* _Source excerpt_

▶

Walmart, today, already sends significant amounts of money to strong opponents of gun control. The Walmart 1% blog found that between 2010 and 2012, Walmart gave over $1 million to candidates backed by the NRA. They note that “among politicians with 2012 grades from the NRA, 84% of the Waltons’ 2010-2012 cycle contributions went to candidates with scores between A+ and A-.”

So the retail giant already has some money baked into the anti-gun control cake in Washington, and could certainly promise more to these members if they vigorously oppose an assault weapons ban. Moreover, the dark money problem looms large. As Lee Fang has noted, the NRA has a half-dozen legal entities, many of them able to accept undisclosed donations to mount attack ads and lobbying campaigns. Walmart could easily dump money into these groups and it’s likely we would never know.

◀

* _Stated task A_
List every person, family, or organization named in the passage about Walmart and gun-control opponents.
* _Stated task B_
Write the next paragraph of the passage on Walmart's political money and the NRA, starting right after its last sentence.

* _Data excerpts_
▶

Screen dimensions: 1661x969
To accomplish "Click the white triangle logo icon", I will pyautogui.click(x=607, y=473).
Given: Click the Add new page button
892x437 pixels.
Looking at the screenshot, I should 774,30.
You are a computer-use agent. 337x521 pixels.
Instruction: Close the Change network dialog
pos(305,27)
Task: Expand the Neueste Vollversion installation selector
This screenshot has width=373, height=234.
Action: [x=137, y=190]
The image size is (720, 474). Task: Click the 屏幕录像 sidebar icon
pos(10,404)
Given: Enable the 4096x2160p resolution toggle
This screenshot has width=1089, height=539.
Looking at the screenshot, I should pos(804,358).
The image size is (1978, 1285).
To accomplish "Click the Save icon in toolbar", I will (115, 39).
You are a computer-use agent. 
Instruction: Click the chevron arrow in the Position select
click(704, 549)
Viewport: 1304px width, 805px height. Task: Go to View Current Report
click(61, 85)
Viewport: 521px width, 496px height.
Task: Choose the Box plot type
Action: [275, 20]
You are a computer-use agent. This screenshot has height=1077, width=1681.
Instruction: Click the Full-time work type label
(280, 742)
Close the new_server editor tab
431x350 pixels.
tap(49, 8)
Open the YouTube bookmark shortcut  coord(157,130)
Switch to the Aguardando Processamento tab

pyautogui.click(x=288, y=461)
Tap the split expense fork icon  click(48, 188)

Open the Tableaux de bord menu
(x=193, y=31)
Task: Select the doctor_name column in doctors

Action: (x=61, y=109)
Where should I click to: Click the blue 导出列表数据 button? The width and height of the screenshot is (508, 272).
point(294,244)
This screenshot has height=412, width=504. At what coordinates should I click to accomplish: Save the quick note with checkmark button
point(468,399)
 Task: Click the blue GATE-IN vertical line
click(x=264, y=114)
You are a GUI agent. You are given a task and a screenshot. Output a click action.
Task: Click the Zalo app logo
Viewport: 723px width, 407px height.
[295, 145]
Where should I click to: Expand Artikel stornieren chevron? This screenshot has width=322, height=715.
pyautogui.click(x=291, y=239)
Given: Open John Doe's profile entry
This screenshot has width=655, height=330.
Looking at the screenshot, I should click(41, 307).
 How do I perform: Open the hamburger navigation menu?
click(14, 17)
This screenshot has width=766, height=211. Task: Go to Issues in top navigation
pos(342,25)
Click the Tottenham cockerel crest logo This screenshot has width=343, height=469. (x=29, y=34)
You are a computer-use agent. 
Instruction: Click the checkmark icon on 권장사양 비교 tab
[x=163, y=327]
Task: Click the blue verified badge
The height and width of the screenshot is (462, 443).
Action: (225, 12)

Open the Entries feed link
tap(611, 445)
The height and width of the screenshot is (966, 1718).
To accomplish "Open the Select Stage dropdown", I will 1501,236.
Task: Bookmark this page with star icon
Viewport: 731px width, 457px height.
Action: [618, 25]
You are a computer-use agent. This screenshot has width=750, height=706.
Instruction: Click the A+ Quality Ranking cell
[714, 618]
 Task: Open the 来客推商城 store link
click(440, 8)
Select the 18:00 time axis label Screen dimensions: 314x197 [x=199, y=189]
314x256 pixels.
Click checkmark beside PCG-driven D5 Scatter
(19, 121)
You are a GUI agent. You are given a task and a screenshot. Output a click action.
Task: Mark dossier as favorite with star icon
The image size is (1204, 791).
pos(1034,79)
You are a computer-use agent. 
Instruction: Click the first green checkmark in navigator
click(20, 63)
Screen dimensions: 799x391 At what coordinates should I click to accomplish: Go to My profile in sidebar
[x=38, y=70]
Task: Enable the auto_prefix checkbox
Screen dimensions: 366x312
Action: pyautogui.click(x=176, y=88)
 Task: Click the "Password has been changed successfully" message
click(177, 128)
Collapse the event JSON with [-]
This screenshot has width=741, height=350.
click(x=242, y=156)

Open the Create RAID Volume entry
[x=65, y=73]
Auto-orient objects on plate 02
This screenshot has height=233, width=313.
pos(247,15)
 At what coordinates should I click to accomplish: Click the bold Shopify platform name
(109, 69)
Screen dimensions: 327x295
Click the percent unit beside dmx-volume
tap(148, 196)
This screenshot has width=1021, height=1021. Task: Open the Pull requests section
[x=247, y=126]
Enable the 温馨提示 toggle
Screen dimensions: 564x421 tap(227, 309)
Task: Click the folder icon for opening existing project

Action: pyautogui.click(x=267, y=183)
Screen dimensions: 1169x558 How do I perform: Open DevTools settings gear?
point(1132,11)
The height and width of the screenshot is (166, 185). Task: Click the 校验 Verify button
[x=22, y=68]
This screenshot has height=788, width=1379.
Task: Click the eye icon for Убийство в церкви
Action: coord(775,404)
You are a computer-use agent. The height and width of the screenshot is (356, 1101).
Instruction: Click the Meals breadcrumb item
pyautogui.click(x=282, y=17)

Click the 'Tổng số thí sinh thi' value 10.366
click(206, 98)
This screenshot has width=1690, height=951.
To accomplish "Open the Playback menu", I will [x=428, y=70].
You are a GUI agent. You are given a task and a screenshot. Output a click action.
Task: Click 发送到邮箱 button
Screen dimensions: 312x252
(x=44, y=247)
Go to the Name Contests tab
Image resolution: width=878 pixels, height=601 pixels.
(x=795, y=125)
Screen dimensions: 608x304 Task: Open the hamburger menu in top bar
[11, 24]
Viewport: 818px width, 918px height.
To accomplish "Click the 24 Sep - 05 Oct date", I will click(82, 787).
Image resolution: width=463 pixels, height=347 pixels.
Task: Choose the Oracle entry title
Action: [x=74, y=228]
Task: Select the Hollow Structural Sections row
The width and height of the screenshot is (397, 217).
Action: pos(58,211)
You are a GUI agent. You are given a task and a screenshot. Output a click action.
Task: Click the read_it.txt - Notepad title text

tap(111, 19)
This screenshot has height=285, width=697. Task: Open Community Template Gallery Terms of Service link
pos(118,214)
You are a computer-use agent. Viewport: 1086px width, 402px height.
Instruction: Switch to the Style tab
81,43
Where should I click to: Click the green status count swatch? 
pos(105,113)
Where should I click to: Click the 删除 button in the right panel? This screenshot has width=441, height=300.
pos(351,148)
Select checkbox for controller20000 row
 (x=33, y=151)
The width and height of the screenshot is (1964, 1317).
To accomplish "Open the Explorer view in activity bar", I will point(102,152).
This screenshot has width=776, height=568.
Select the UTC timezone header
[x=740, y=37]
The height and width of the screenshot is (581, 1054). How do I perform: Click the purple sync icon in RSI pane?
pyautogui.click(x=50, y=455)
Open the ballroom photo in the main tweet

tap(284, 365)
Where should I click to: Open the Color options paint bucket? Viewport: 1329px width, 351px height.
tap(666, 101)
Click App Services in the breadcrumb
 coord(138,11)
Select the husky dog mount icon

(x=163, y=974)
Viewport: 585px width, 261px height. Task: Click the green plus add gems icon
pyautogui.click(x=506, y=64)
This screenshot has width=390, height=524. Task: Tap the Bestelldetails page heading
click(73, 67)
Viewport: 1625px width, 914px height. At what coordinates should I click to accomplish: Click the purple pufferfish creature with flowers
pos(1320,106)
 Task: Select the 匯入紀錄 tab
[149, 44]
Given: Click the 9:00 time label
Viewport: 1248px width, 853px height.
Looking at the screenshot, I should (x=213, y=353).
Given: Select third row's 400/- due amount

◀

* _Task result A_
Walmart
the Walmart 1% blog
the NRA
the Waltons
Lee Fang

* _Task result B_
An outcome where the background check system is strengthened but there is no assault weapons ban is quite possible: even some conservative members of Congress with ‘A’ ratings from the NRA are coming out for better background checks. Walmart, ever the canny DC operator, must know that this is in reach. I would personally be shocked if the two-step strategy described above isn’t what they end up pursuing.

In that scenario, more gun buyers would be herded to Walmart, where there are plenty of assault rifles helpfully on sale. This is not a good result for gun control advocates. A full assault weapons ban should be enacted—and if Walmart is serious about being a good citizen and backing responsible gun measures, it should lead the way by discontinuing all assault weapon sales. Until it does that, beware any role it plays in the reform process.